DATASET ENTRIES
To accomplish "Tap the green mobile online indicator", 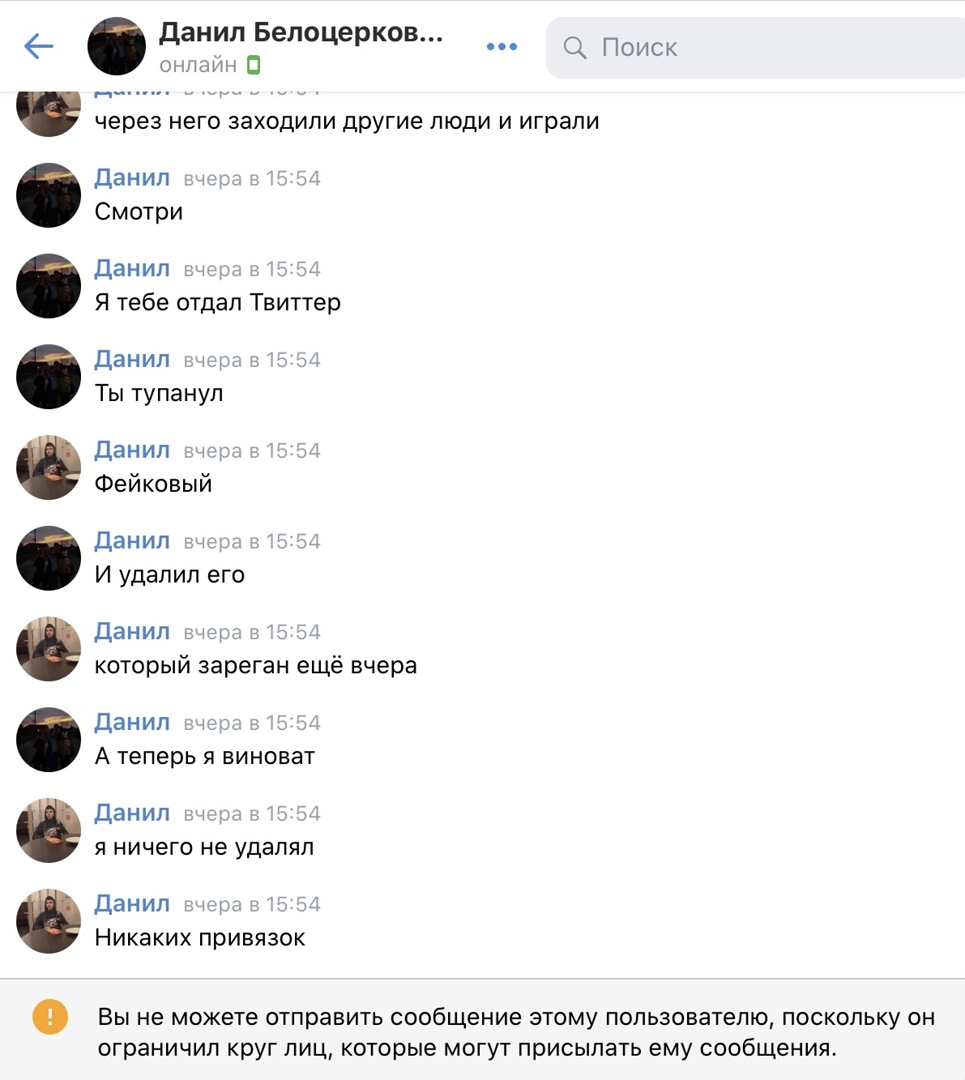I will click(253, 65).
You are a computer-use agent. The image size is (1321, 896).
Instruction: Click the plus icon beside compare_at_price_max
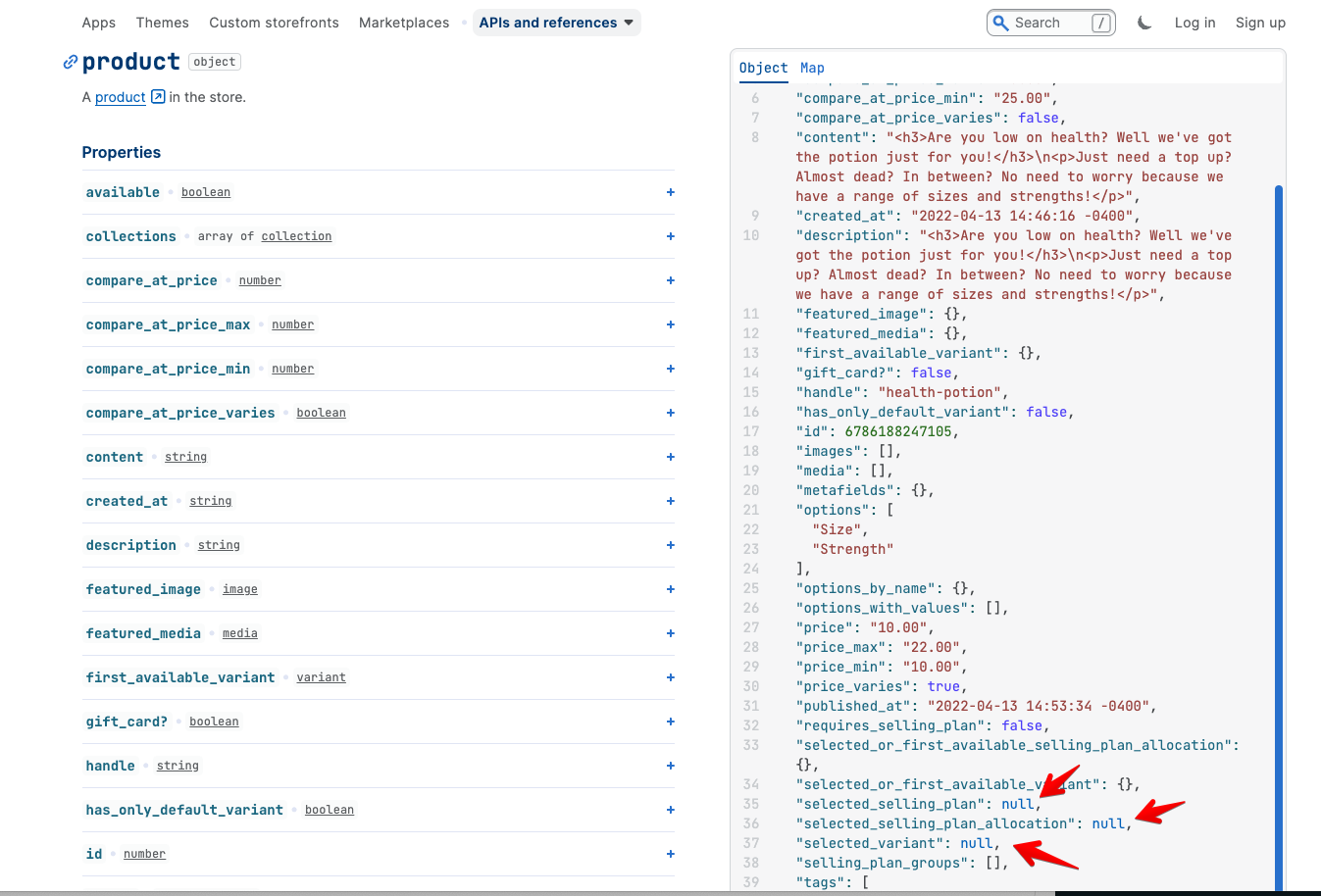[671, 324]
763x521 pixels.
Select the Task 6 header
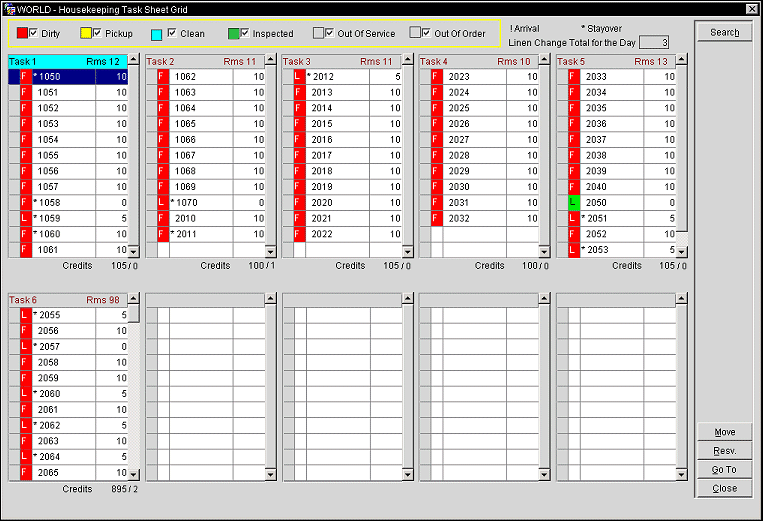pos(65,300)
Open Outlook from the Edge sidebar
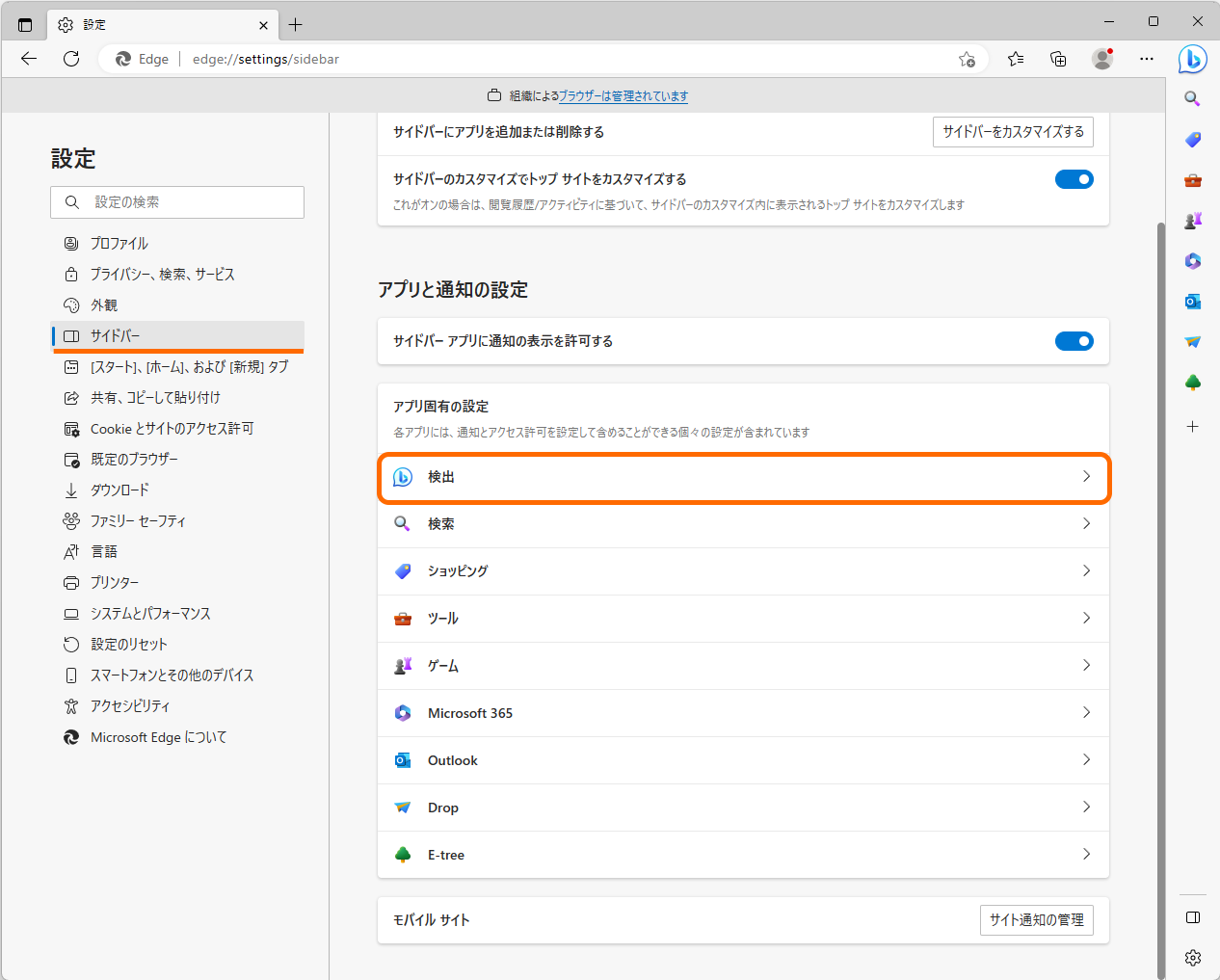 click(1192, 301)
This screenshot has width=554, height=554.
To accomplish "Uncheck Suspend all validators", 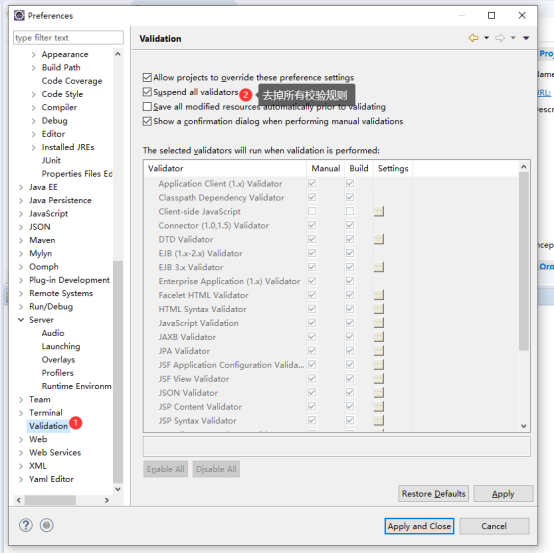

REQUIRED ACTION
Each line from the one with "Select the Task 6 header" through the end of the entries should be reproduced exactly. Leave out the pictures.

SOLUTION TO THE EXERCISE
Select the Task 6 header
pos(65,300)
Open Outlook from the Edge sidebar
 click(1192, 301)
This screenshot has width=554, height=554.
To accomplish "Uncheck Suspend all validators", 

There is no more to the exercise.